EXTRAIT DU DOCUMENT:
════════════════════
Il est regrettable, pour la constitution d’un vaste mouvement populaire rassemblant notamment les ouvriers et les employés pour fonder une société plus juste dans laquelle les « derniers de cordée » et, cependant, les « premiers de corvée » aient toute leur place dans les débats et les prises de décisions, qu’une certaine gauche ou pseudo gauche ait abandonné le combat laïque à d’autres qui historiquement y étaient opposés. Ces derniers, droite et extrême-droite, transforment la laïcité en son contraire en ne visant que l’islam. Une certaine pseudo-gauche fait de même, par angélisme à l’égard des Frères musulmans et des salafistes… Cette gauche croit, par clientélisme électoral, pouvoir parvenir au pouvoir. Elle se trompe lourdement.
Cette gauche que nous critiquons n’a pas conscience qu’en refusant de nommer les choses comme l’acte terroriste du Hamas, en renonçant à qualifier de liberticides les contraintes de mode de vie, alimentaires et vestimentaires imposées par la branche intégriste de l’islam, elle sape les possibilités d’un mouvement populaire majoritaire émancipateur.
Le rôle fondamental de l’école publique
L’école doit cultiver une distance à soi par rapport à la société qui ne se pose même plus la question des finalités humaines à poursuivre. Cette société, avec une efficacité redoutable, tend à nous transformer en de simples agents économiques effaçant tous les autres aspects psychiques et psychologiques de l’être humain. Ainsi, ne sont pris en compte que la fonction de consommateur qui ne se pose plus la question de l’utilité de ce qu’il achète, que la fonction de producteur qui ne s’interroge plus sur l’utilité de ce qu’il produit. Il faut produire et consommer, d’où des questions existentielles qui sont évacuées, car n’apportant aucun profit financier.
Cette prise de distance rend possibles la résistance et une non-conformité à l’idéologie dominante sans tomber dans le travers d’un anticonformisme absolu, afin de respecter la liberté de conscience des élèves.
Démocratie et école libératrice
Ainsi que l’estimait Spinoza, la démocratie est le meilleur des systèmes. Il avait repéré les faiblesses de ce régime quand les individus qui composent la société ne sont mus que par la peur des sanctions. La démocratie ne peut être fervente, solide et pérenne qu’à partir du moment où les individus qui la constituent sont mus par l’adhésion fervente à ses valeurs et principes.
════════════════════
JEU DE DONNÉES:

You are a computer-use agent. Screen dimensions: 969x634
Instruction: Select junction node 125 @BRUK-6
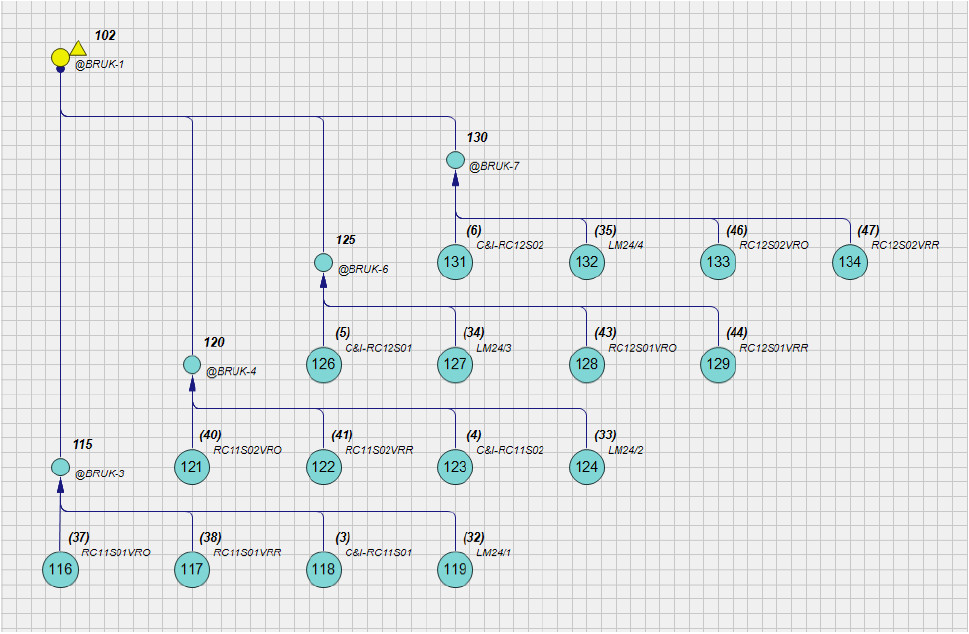323,262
════════════════════
CONSIGNES ÉCRITES:
a – Recopiez à l'identique, dans le texte sur la laïcité et l'école, le passage qui s'ouvre sur les mots contenant « Cette gauche que » et se termine par « populaire majoritaire émancipateur. ».
b – Rédigez la suite du texte sur la laïcité et l'école en reprenant juste après sa dernière phrase.

LES RÉSULTATS:
a –
Cette gauche que nous critiquons n’a pas conscience qu’en refusant de nommer les choses comme l’acte terroriste du Hamas, en renonçant à qualifier de liberticides les contraintes de mode de vie, alimentaires et vestimentaires imposées par la branche intégriste de l’islam, elle sape les possibilités d’un mouvement populaire majoritaire émancipateur.

b –
Il affirmait déjà, avant Jean Jaurès, qui évoquait la République enseignante, que, pour que cette adhésion républicaine prospère, l’école joue un rôle essentiel. La condition en est que l’école ne se contente pas de transmettre aux élèves et de construire avec eux les connaissances scientifiques, mathématiques, littéraires, historiques, géographiques, physiques… La connaissance de son moi profond, l’autonomie de jugement, l’esprit critique sont également d’importance.
Seule l’école publique et laïque, si on lui en confie clairement la mission, peut édifier les barrages mentaux, intellectuels, spirituels face à l’obscurantisme, face aux différents dogmatismes religieux, face à la manipulation des esprits.
Seules une instruction et une éducation publiques de qualité peuvent protéger des habitudes mentales aliénantes des dévots.
Seule une culture universelle et critique rend possible l’affranchissement des clichés, stéréotypes intégristes et permet de déverrouiller l’horizon bouché des individus.
Seule une école qui met les élèves en contact avec les grandes controverses historiques, avec les Lumières faibles des philosophes déistes, tels Voltaire, Rousseau, Kant…, mais aussi et surtout avec les Lumières fortes et athées, tels Helvétius, l’abbé Meslier, d’Holbach, Diderot peut assurer le développement d’une pensée rationnelle, d’un esprit critique garde-fous contre les obscurantismes.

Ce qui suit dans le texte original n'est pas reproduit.